(Saved entries)

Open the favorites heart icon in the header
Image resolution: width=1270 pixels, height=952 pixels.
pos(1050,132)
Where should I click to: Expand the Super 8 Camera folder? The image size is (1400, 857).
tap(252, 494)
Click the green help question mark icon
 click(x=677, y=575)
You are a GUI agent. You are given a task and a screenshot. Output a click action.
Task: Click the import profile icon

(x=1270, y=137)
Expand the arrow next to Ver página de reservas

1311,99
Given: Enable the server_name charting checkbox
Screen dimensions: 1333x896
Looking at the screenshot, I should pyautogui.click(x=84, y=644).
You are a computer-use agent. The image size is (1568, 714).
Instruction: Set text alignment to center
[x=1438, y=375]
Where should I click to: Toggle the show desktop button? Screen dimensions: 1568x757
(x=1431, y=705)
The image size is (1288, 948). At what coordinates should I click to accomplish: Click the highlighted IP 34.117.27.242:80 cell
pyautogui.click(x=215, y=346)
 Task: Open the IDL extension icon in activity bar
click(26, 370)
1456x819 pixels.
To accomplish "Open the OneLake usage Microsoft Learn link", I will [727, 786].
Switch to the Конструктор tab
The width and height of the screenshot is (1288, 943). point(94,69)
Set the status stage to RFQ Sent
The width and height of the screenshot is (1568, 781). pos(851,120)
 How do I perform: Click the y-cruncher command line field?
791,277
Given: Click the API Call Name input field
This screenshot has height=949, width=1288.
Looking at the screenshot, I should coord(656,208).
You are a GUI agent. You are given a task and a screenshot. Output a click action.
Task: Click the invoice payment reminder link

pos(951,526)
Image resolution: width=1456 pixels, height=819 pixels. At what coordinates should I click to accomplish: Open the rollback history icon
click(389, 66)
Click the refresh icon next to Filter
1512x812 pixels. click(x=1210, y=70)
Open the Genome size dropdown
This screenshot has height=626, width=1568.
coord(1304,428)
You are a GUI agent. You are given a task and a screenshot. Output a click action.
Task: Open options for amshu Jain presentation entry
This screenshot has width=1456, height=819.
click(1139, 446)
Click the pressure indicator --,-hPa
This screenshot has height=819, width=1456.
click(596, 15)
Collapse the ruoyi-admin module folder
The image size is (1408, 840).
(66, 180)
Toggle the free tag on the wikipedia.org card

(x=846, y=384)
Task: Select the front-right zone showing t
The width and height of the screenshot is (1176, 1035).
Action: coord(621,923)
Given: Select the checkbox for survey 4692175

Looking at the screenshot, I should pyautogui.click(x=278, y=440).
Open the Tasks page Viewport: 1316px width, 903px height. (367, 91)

● **What is being asked**
Please return every entry exactly as it appears.

● **Expected answer**
Open the favorites heart icon in the header
Image resolution: width=1270 pixels, height=952 pixels.
pos(1050,132)
Where should I click to: Expand the Super 8 Camera folder? The image size is (1400, 857).
tap(252, 494)
Click the green help question mark icon
 click(x=677, y=575)
You are a GUI agent. You are given a task and a screenshot. Output a click action.
Task: Click the import profile icon

(x=1270, y=137)
Expand the arrow next to Ver página de reservas

1311,99
Given: Enable the server_name charting checkbox
Screen dimensions: 1333x896
Looking at the screenshot, I should pyautogui.click(x=84, y=644).
You are a computer-use agent. The image size is (1568, 714).
Instruction: Set text alignment to center
[x=1438, y=375]
Where should I click to: Toggle the show desktop button? Screen dimensions: 1568x757
(x=1431, y=705)
The image size is (1288, 948). At what coordinates should I click to accomplish: Click the highlighted IP 34.117.27.242:80 cell
pyautogui.click(x=215, y=346)
 Task: Open the IDL extension icon in activity bar
click(26, 370)
1456x819 pixels.
To accomplish "Open the OneLake usage Microsoft Learn link", I will [727, 786].
Switch to the Конструктор tab
The width and height of the screenshot is (1288, 943). point(94,69)
Set the status stage to RFQ Sent
The width and height of the screenshot is (1568, 781). pos(851,120)
 How do I perform: Click the y-cruncher command line field?
791,277
Given: Click the API Call Name input field
This screenshot has height=949, width=1288.
Looking at the screenshot, I should coord(656,208).
You are a GUI agent. You are given a task and a screenshot. Output a click action.
Task: Click the invoice payment reminder link

pos(951,526)
Image resolution: width=1456 pixels, height=819 pixels. At what coordinates should I click to accomplish: Open the rollback history icon
click(389, 66)
Click the refresh icon next to Filter
1512x812 pixels. click(x=1210, y=70)
Open the Genome size dropdown
This screenshot has height=626, width=1568.
coord(1304,428)
You are a GUI agent. You are given a task and a screenshot. Output a click action.
Task: Open options for amshu Jain presentation entry
This screenshot has width=1456, height=819.
click(1139, 446)
Click the pressure indicator --,-hPa
This screenshot has height=819, width=1456.
click(596, 15)
Collapse the ruoyi-admin module folder
The image size is (1408, 840).
(66, 180)
Toggle the free tag on the wikipedia.org card

(x=846, y=384)
Task: Select the front-right zone showing t
The width and height of the screenshot is (1176, 1035).
Action: coord(621,923)
Given: Select the checkbox for survey 4692175

Looking at the screenshot, I should pyautogui.click(x=278, y=440).
Open the Tasks page Viewport: 1316px width, 903px height. (367, 91)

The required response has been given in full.